MYTH: Only overweight people suffer with Type 2 diabetes. It is possible to have Type 2 diabetes without being overweight or obese, Dr. Budharaju said. “About 12.5 percent of adults with Type 2 diabetes are not overweight,” he said. “A lean adult who presents with new-onset diabetes could possibly have latent autoimmune diabetes, which people sometimes refer to as “Type 1.5” diabetes.

If you have received a diabetes diagnosis or are prediabetic, BayCare offers many programs to help with management while also presenting lectures and seminars on prevention. These events are available both in the inpatient and outpatient setting.  

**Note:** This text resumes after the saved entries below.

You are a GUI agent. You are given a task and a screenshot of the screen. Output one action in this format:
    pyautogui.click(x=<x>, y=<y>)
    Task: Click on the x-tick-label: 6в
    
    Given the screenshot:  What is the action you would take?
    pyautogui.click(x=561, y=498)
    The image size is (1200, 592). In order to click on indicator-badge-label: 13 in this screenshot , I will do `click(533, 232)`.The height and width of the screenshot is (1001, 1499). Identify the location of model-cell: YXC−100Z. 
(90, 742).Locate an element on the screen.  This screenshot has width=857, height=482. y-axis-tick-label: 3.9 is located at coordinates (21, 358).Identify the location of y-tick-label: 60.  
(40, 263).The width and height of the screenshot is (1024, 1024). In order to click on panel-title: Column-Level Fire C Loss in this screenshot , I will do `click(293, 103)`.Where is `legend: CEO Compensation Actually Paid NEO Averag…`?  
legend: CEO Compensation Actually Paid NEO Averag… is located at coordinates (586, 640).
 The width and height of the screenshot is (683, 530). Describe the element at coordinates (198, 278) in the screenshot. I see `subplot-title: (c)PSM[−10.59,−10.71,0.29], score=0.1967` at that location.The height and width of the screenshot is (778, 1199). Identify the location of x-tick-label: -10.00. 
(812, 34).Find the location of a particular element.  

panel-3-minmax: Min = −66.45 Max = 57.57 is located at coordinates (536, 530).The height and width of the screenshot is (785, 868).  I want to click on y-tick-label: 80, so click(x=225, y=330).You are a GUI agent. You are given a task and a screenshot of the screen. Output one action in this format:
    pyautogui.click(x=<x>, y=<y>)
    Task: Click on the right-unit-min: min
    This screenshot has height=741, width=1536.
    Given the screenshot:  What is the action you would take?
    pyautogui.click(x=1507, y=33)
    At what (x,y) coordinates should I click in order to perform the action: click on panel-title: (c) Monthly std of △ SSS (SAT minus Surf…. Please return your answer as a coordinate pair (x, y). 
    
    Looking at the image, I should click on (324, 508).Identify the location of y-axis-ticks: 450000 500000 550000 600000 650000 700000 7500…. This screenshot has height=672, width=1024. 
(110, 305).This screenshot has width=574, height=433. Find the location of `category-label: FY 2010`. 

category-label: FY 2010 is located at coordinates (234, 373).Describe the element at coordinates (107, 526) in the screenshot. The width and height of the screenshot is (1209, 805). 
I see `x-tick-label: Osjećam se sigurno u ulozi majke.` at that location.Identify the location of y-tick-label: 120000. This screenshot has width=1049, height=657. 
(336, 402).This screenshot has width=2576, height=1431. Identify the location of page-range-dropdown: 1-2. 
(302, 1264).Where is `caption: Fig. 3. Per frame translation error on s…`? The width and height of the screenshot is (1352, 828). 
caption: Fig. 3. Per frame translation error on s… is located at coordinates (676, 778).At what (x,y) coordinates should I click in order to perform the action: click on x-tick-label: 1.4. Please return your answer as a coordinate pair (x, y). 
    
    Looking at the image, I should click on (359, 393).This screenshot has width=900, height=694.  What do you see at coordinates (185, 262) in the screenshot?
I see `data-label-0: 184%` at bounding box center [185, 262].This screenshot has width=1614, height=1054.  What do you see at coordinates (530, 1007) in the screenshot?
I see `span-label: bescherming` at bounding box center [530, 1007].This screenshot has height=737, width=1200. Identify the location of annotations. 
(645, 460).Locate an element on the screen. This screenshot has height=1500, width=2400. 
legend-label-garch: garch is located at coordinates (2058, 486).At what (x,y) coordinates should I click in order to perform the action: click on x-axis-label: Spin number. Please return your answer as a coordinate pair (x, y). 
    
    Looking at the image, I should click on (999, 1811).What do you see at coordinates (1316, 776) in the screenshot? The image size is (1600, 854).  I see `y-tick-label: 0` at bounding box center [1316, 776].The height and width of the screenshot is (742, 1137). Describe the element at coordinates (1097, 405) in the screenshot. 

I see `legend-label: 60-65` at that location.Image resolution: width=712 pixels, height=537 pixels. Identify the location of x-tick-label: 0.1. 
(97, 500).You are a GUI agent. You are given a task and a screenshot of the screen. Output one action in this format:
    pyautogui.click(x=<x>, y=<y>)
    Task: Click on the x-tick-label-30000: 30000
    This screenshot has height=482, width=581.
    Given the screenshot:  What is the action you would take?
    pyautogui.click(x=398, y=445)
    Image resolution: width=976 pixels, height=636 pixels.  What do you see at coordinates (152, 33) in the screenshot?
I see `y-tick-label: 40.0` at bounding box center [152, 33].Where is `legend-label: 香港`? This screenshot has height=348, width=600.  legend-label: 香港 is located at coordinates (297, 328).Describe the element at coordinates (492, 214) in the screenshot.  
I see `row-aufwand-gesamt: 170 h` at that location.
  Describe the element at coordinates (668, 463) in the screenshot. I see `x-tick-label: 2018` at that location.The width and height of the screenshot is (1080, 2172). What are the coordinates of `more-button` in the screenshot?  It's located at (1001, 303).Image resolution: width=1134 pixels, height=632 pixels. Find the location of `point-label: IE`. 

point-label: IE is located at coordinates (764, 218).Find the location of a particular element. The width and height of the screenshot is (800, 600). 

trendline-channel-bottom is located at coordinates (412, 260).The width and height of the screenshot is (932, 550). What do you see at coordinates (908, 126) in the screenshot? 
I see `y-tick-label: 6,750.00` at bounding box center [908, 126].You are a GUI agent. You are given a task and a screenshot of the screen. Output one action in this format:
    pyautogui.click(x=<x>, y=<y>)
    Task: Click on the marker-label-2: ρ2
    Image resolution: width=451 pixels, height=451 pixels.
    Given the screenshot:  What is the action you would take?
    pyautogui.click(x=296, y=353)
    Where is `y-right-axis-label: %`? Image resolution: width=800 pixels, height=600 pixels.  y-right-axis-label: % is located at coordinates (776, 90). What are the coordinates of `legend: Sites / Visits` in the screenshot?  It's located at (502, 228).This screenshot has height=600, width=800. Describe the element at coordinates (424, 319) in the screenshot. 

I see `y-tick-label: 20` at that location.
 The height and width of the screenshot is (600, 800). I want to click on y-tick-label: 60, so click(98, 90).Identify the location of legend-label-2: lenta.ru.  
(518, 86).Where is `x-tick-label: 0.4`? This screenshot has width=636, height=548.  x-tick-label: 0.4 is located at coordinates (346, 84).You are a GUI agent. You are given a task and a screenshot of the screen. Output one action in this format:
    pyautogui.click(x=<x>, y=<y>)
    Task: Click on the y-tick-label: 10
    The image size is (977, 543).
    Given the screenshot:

  • Structured diabetes education and nutrition programs are offered at 14 different BayCare facilities across the Tampa Bay area. These programs, all accredited by the ADA, offer classes, workshops and self-management services. Some of these programs include the One-on-One education appointments with a dietitian and nurses who are Certified Diabetes Educators; prediabetes workshops and education programs; diabetes management classes including diabetes counseling during pregnancy; and nutrition counseling and meal planning. Many of these classes also are offered in Spanish. 
  • There are free community lectures that cover a variety of diabetes health promotion topics. These programs are offered throughout the year and are currently held virtually. 
  • The free Diabetes Education Empowerment Program (DEEP) is a six-week class that teaches people to take charge of their diabetes. Attendees meet in small groups once a week for two hours and have the option to meet one-on-one with a BayCare diabetes educator. Read about one woman’s success through the program.
  • The four-week program called “The Journey for Control: A Diabetes Management Class” uses Conversation Maps, a series of images and metaphors, to engage people in conversations about diabetes and prediabetes health topics. The program helps participants devise an action plan to make lifestyle and behavior changes.
  • There also is a Prediabetes Education Program with one-hour classes featuring 12 unique topics over a 12-week span. Participants learn what lifestyle changes can reduce the risk for developing diabetes. Email support with a licensed clinician is provided for 30 days following the program.